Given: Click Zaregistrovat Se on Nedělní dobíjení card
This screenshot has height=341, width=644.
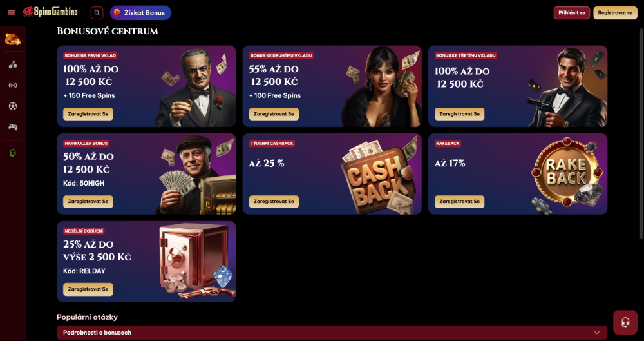Looking at the screenshot, I should [88, 289].
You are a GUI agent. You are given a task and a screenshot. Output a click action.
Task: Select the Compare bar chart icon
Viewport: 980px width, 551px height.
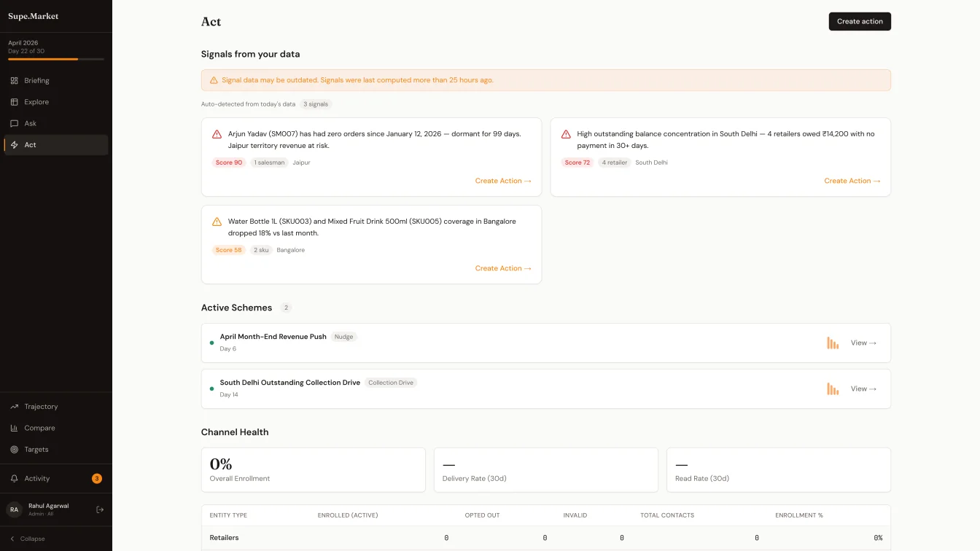(x=15, y=428)
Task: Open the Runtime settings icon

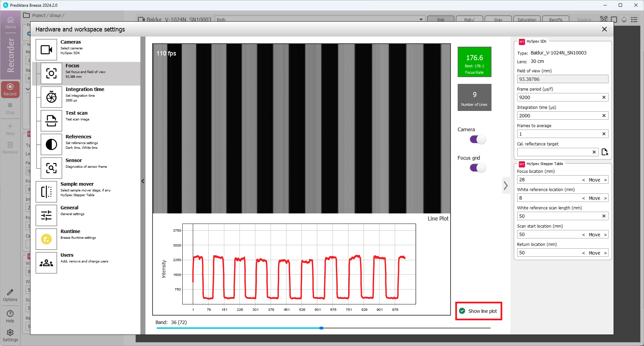Action: (46, 239)
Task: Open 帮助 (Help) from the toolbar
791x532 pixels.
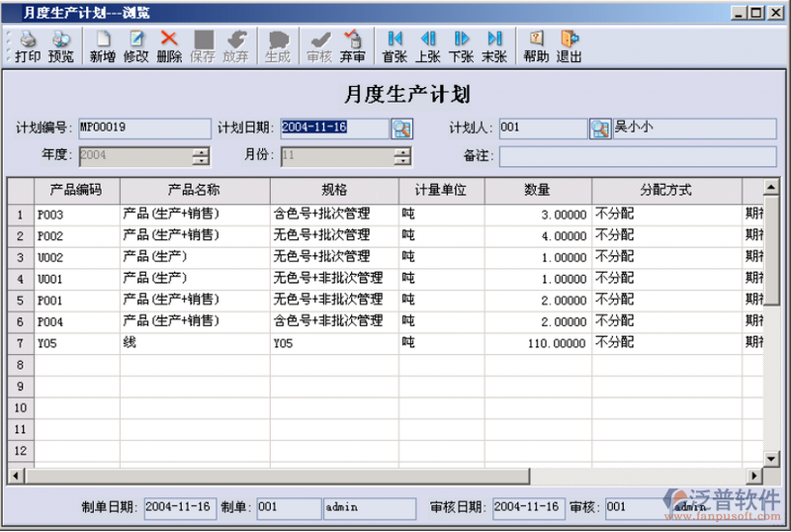Action: click(x=536, y=46)
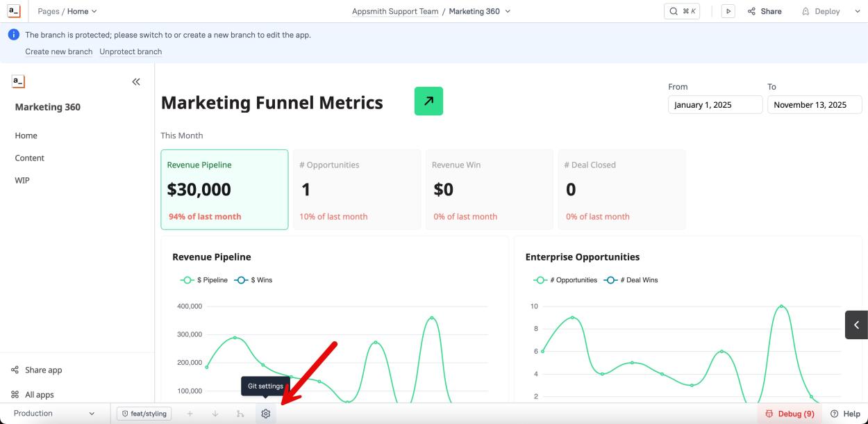Image resolution: width=868 pixels, height=424 pixels.
Task: Click the Git commit plus icon
Action: (x=190, y=414)
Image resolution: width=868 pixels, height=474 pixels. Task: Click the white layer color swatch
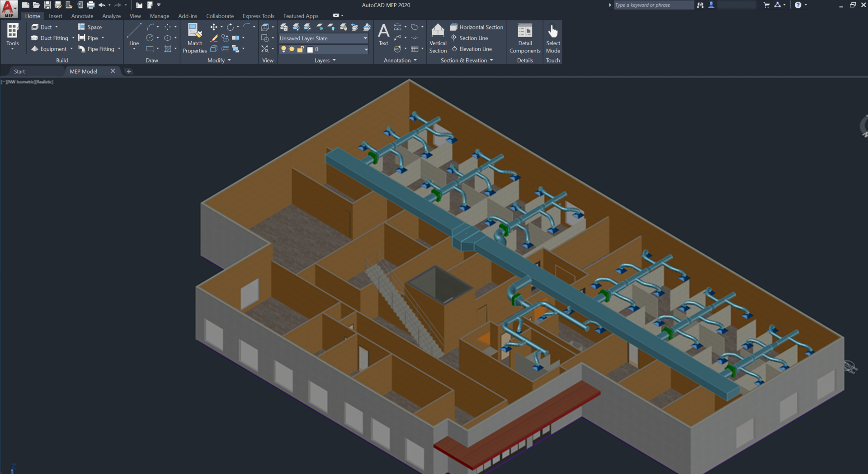pos(310,49)
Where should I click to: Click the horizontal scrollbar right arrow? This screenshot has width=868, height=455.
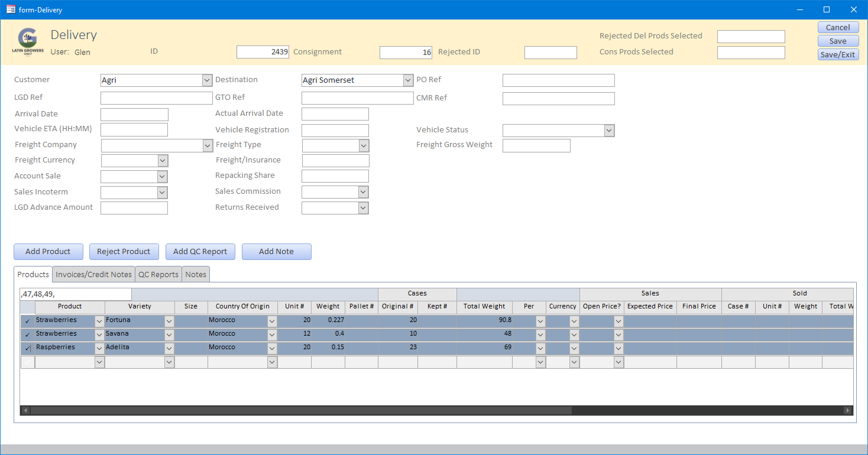(x=848, y=410)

***

# Work to complete:
Write out the stretch of the records from the line containing "Task: Open 帮助 (Help) from the toolbar" through the end of the records as a numbered list, skipping blank lines. Leave the pictures out of your answer.

# Solution for this problem:
1. Task: Open 帮助 (Help) from the toolbar
2. 791x532 pixels.
3. Action: click(x=536, y=46)
4. Image resolution: width=868 pixels, height=424 pixels.
5. Task: Click the Git commit plus icon
6. Action: (x=190, y=414)
7. Image resolution: width=868 pixels, height=474 pixels. Task: Click the white layer color swatch
8. pos(310,49)
9. Where should I click to: Click the horizontal scrollbar right arrow? This screenshot has width=868, height=455.
10. (x=848, y=410)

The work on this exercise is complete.